Angelica Mesiti, ‘Future Perfect Continuous’, 2022. Black and white HD video, 8 minutes, 5:1 surround sound. Installation view. Courtesy Talbot Rice Gallery, University of Edinburgh. Photo: Sally Jubb

Budvytyte also utilises the medium of film in Songs from the Compost: Mutating Bodies, Imploding Stars. She manages to portray an extension of human life that simultaneously resembles our distant past and our deep future. Her players act not as humans but as projections of inter-species beings. Dressed in remnants of modern clothing, they mimic newborn turtles finding their way back to the sea, later interacting in a lake as if going back to where life began. We witness an imagined evolution through de-evolution where the boundary between animal and plant is blurred. Through this, Budvytytė poses the frightening question of what future life for the human race might look like, and whether this future is only possible through fostering inter-species connectivity as opposed to exploitation of the ‘other’. 


Eglė Budvytytė, ‘Songs from the Compost: Mutating Bodies, Imploding Stars‘, 2020. 4K video, 30 min. Installation view.
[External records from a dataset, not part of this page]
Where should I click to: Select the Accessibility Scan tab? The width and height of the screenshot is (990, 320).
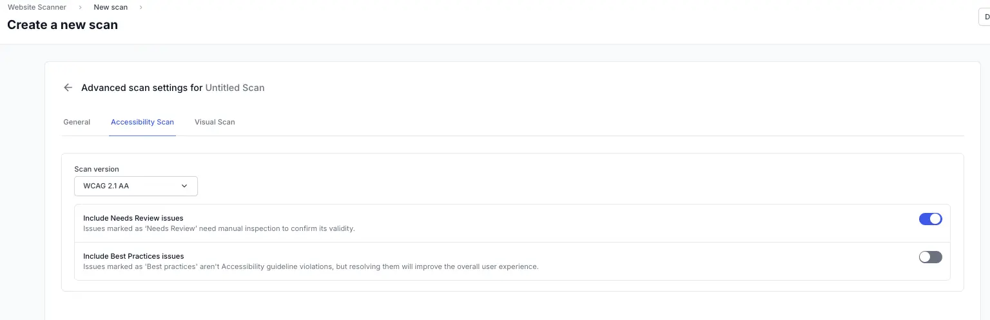tap(142, 122)

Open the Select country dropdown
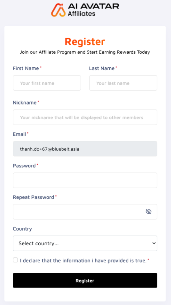[x=85, y=243]
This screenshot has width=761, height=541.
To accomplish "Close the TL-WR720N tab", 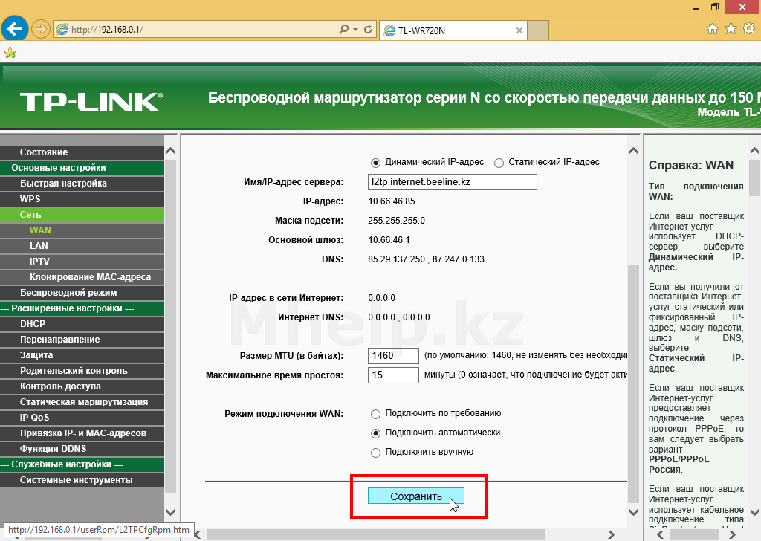I will [519, 30].
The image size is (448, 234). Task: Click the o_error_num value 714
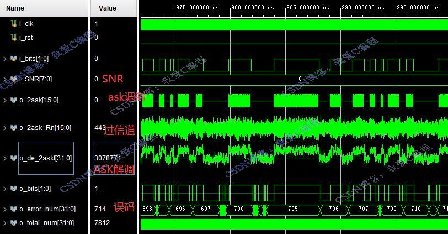tap(100, 209)
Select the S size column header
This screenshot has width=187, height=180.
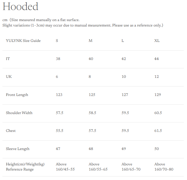[x=57, y=41]
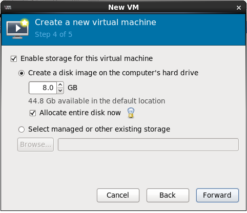Go Back to the previous wizard step
247x213 pixels.
click(168, 195)
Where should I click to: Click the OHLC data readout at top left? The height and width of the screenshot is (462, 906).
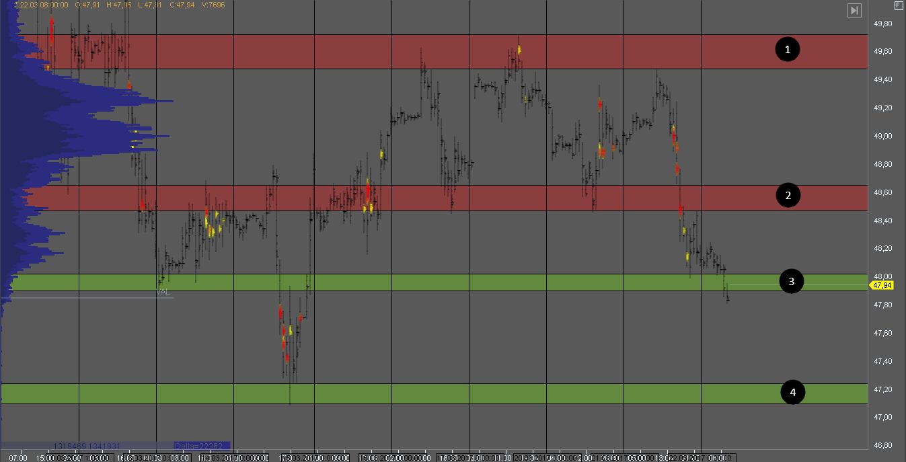(x=121, y=5)
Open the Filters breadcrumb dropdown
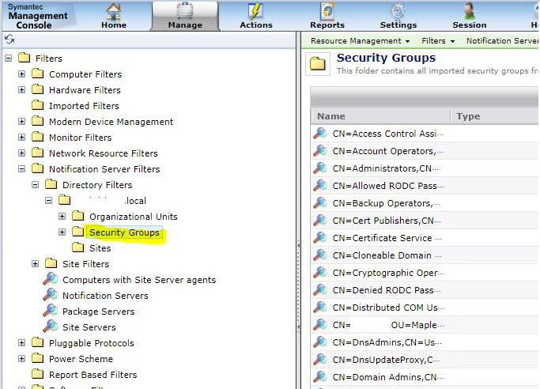Viewport: 540px width, 389px height. tap(438, 40)
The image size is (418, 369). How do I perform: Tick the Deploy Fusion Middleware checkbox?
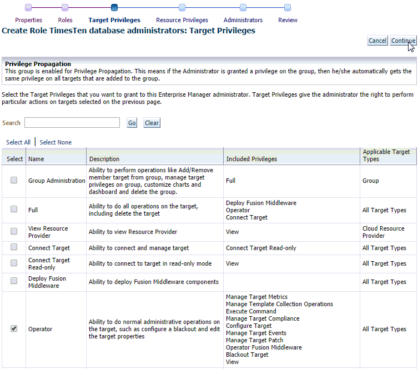14,281
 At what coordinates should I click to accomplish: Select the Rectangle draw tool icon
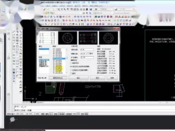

Courtesy Talbot Rice Gallery, University of Edinburgh. Photo: Sally Jubb

The exhibition familiarises visitors with the term ‘Anthropocene’, meaning our current epoch, classified by the significant and irreversible impact that human activity has had on the Earth. ‘The Recent’ is one of Charles Lyell’s own terms, used to describe the geological epoch that preceded him. Its use today brings about questions as to what it really means, considering our own time on Earth is a mere blink of an eye in comparison to the lifespan of the planet. Katie Paterson uses scent to portray the impact we have had in this short period of time in one of two pieces she displays; To Burn, Forest, Fire. Here, the ‘first’ and ‘last’ forests are memorialised in incense, specially crafted to include notes of algae, sea water, lichen, and decaying vegetation. Each time a major forest fire takes place anywhere in the world, an incense ceremony is held within the gallery, enlightening viewers to the depletion of our natural landscapes in real time. 


Katie Paterson, ‘To Burn, Forest, Fire’, 2022-2023. Incense sticks, paper. Installation view. Courtesy Talbot Rice Gallery, University of Edinburgh. Photo: Sally Jubb

Regina de Miguel’s work also illustrates the destruction of the environment as she presents us with twenty-five individual paintings featuring the South Pacific islands, which are constantly under threat of submersion by rising sea levels. Just one metre of sea level rise could swallow up some of these islands, which are home to millions of people. De Miguel brings a solemn note of acceptance to the collection, rather than one of hope. The islands are almost pinned like butterflies behind glass in the university’s former Natural History museum, becoming relics of what used to be, as we sit back and watch them drown.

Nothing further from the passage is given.